(Stored items)
┏━━
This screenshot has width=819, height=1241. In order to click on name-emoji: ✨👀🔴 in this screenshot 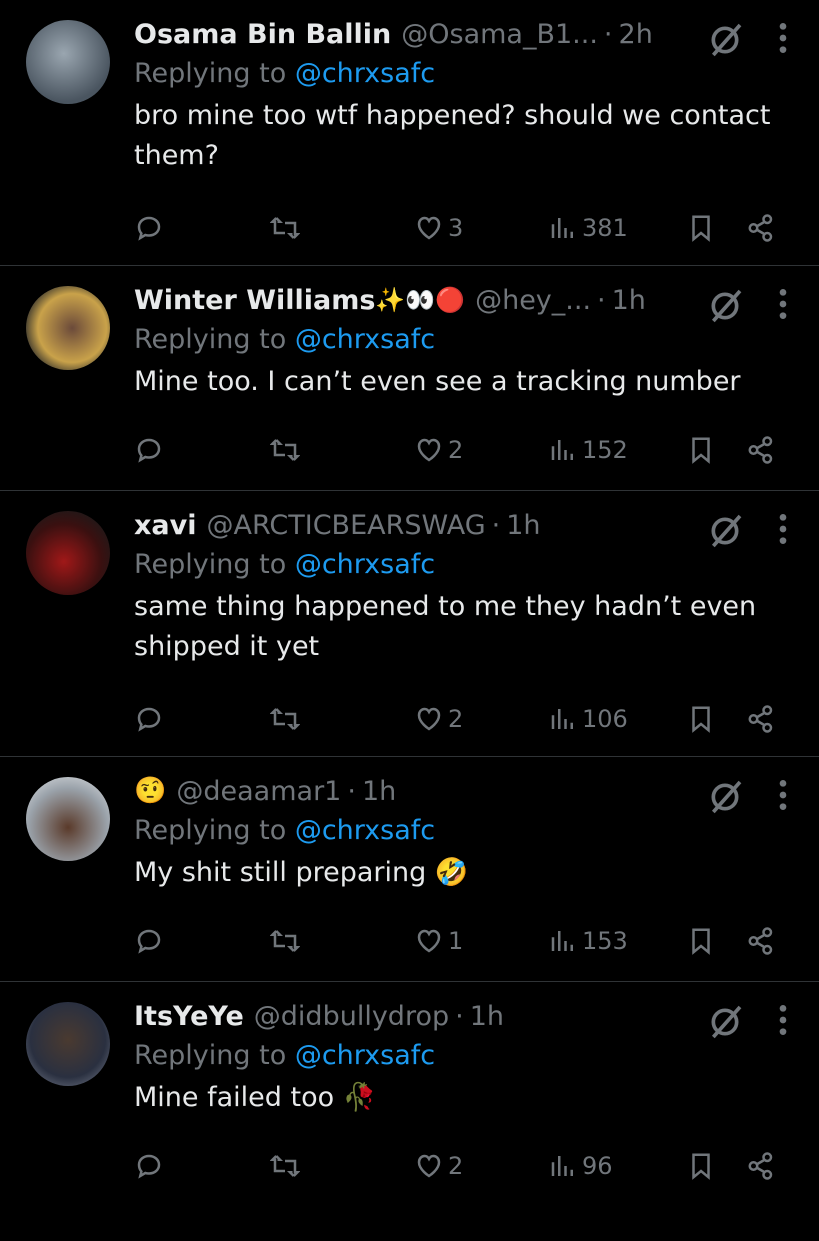, I will do `click(420, 300)`.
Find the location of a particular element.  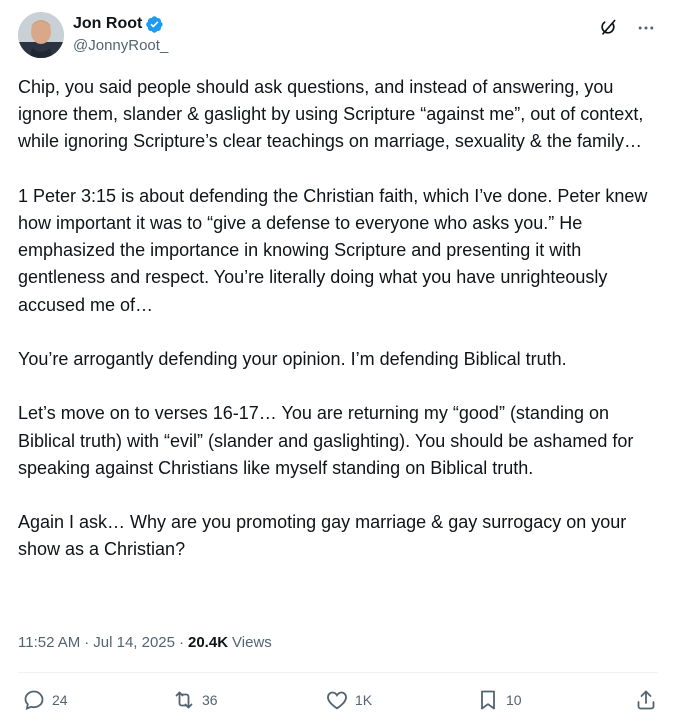

views-label: Views is located at coordinates (252, 642).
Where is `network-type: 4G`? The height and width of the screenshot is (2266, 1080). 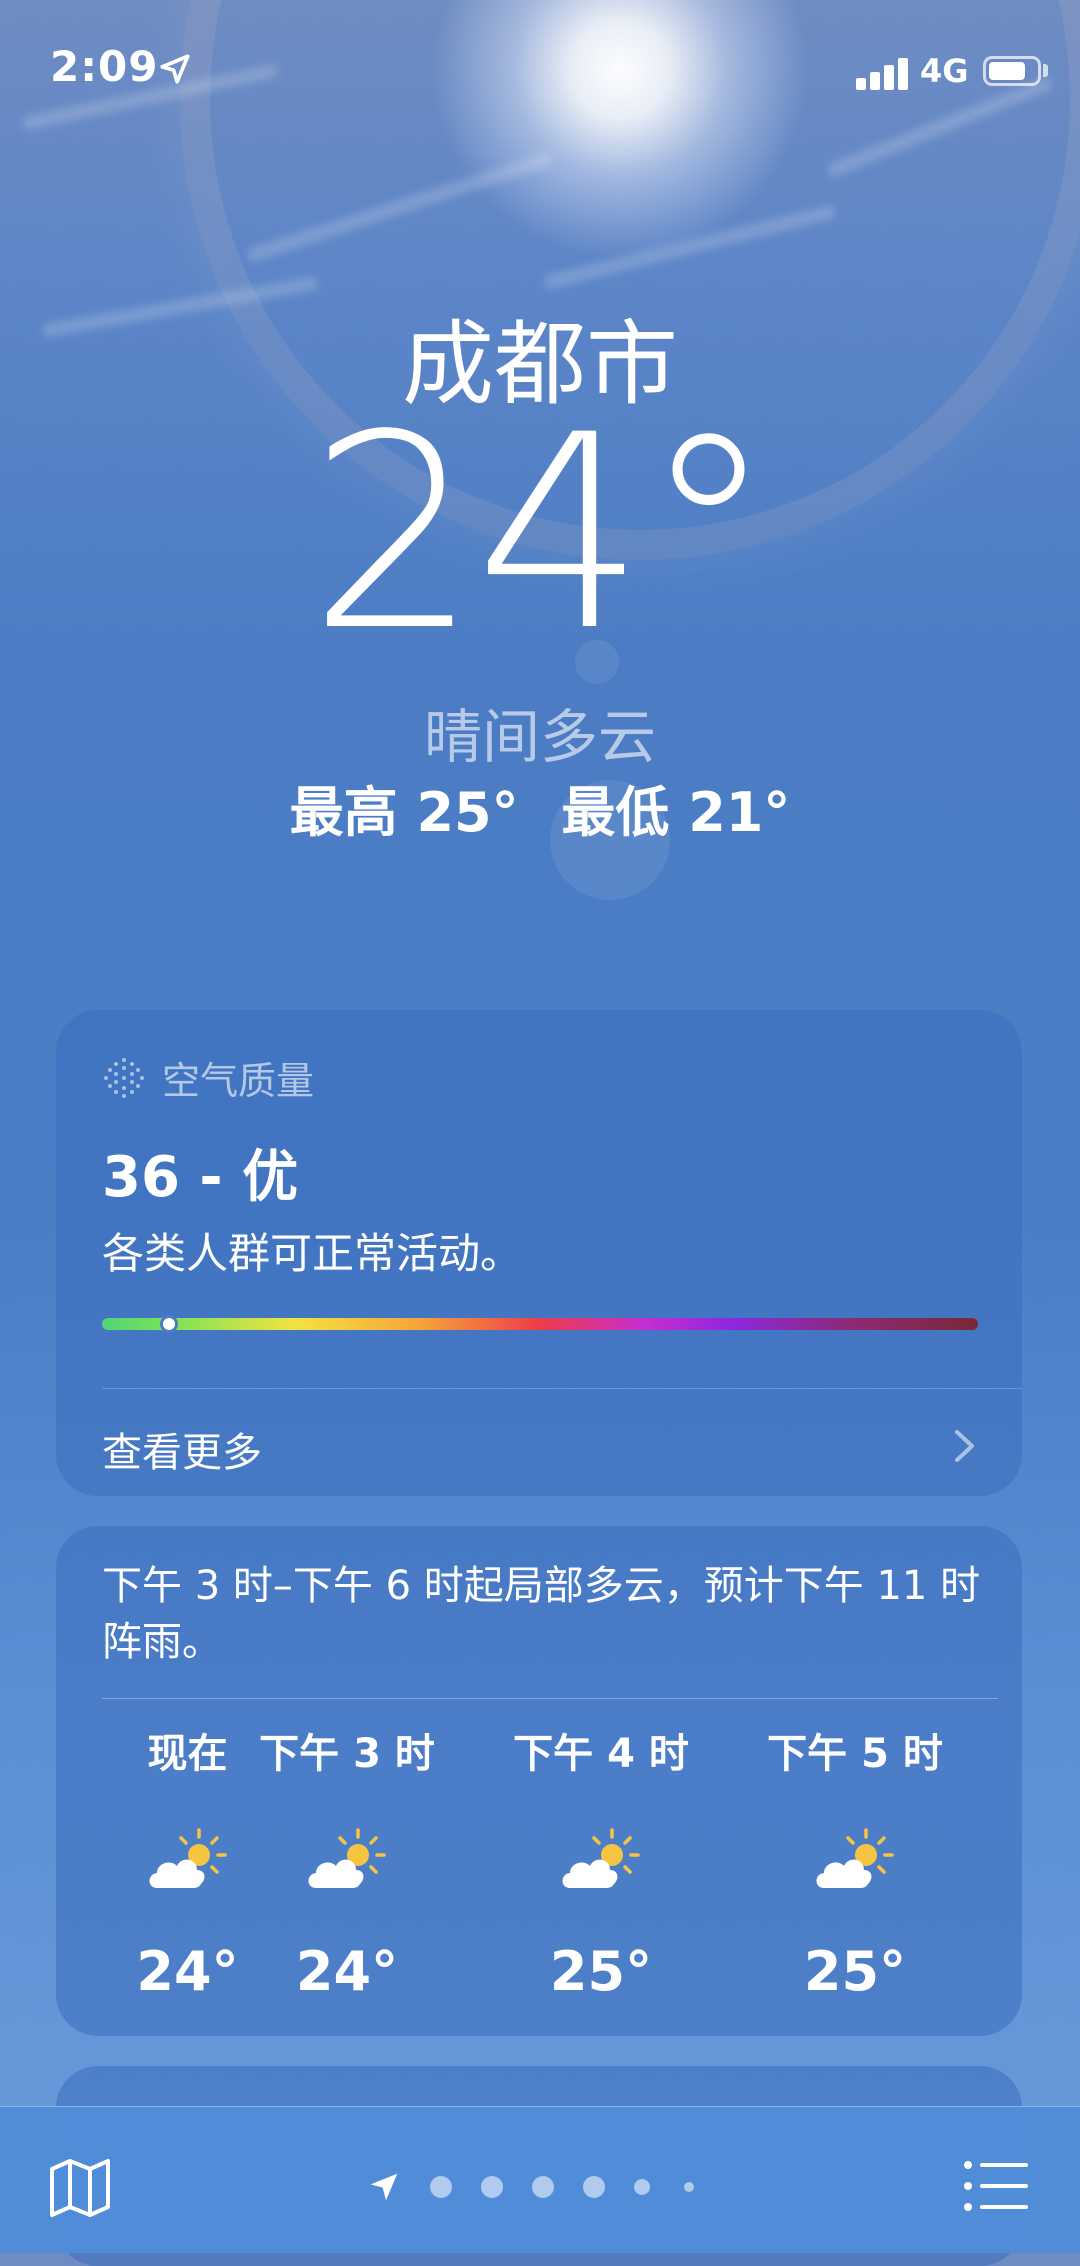
network-type: 4G is located at coordinates (944, 71).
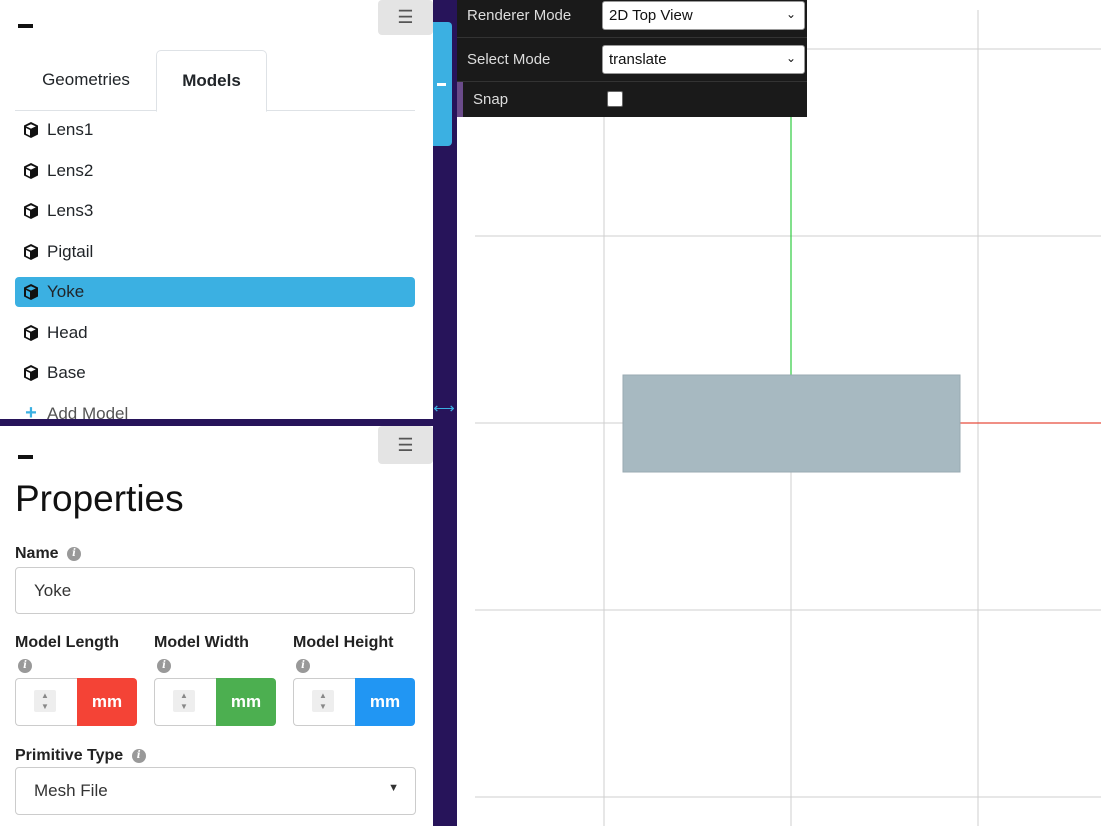 This screenshot has width=1101, height=831. What do you see at coordinates (444, 409) in the screenshot?
I see `resize-horizontal-icon: ⟷` at bounding box center [444, 409].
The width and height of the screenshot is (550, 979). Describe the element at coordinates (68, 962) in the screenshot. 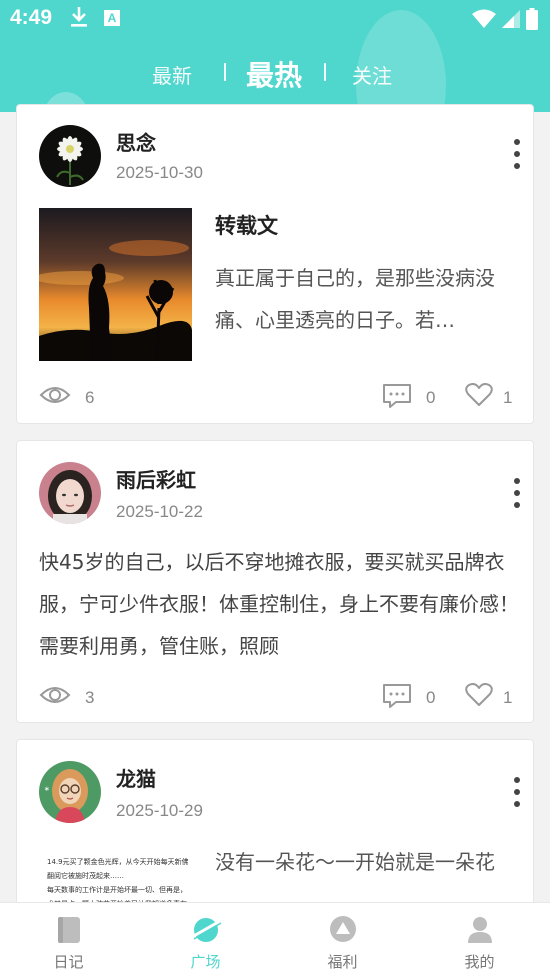

I see `nav-label: 日记` at that location.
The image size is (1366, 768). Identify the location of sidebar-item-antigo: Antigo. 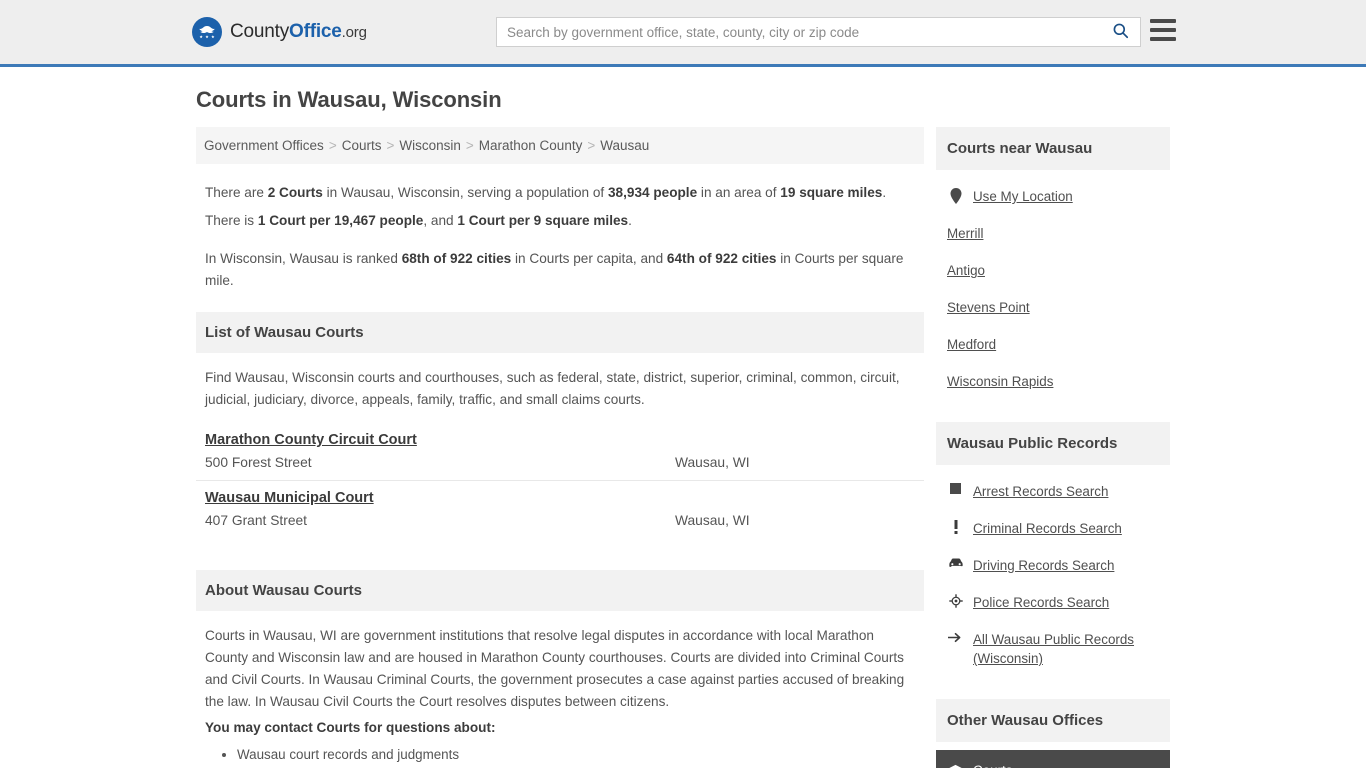
(1053, 270).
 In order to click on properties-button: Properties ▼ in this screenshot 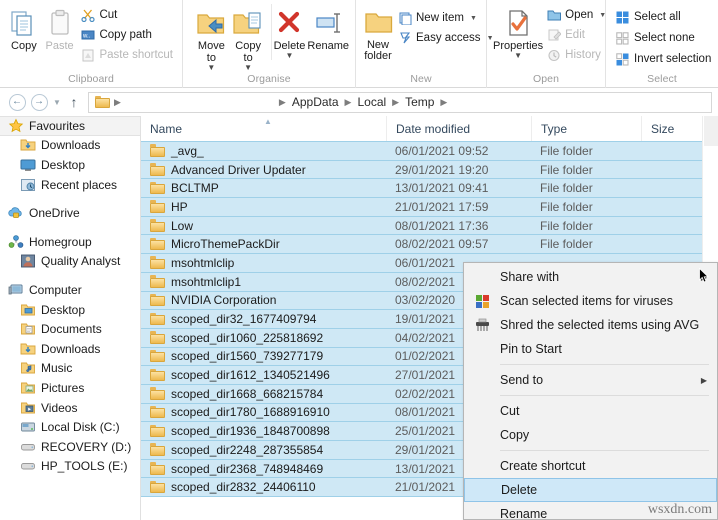, I will do `click(518, 32)`.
┗━━
Turn the records between the line containing "Find the location of a particular element." and the line containing "at that location.", inclusive, into a numbered list, one item per line and no blank lines. Omit the pictures.

Answer section =>
1. Find the location of a particular element.  
2. views-label: Views is located at coordinates (252, 642).
3. Where is `network-type: 4G`? The height and width of the screenshot is (2266, 1080). 
4. network-type: 4G is located at coordinates (944, 71).
5.  This screenshot has width=1101, height=831. What do you see at coordinates (444, 409) in the screenshot?
6. I see `resize-horizontal-icon: ⟷` at bounding box center [444, 409].
7. The width and height of the screenshot is (550, 979). Describe the element at coordinates (68, 962) in the screenshot. 
8. I see `nav-label: 日记` at that location.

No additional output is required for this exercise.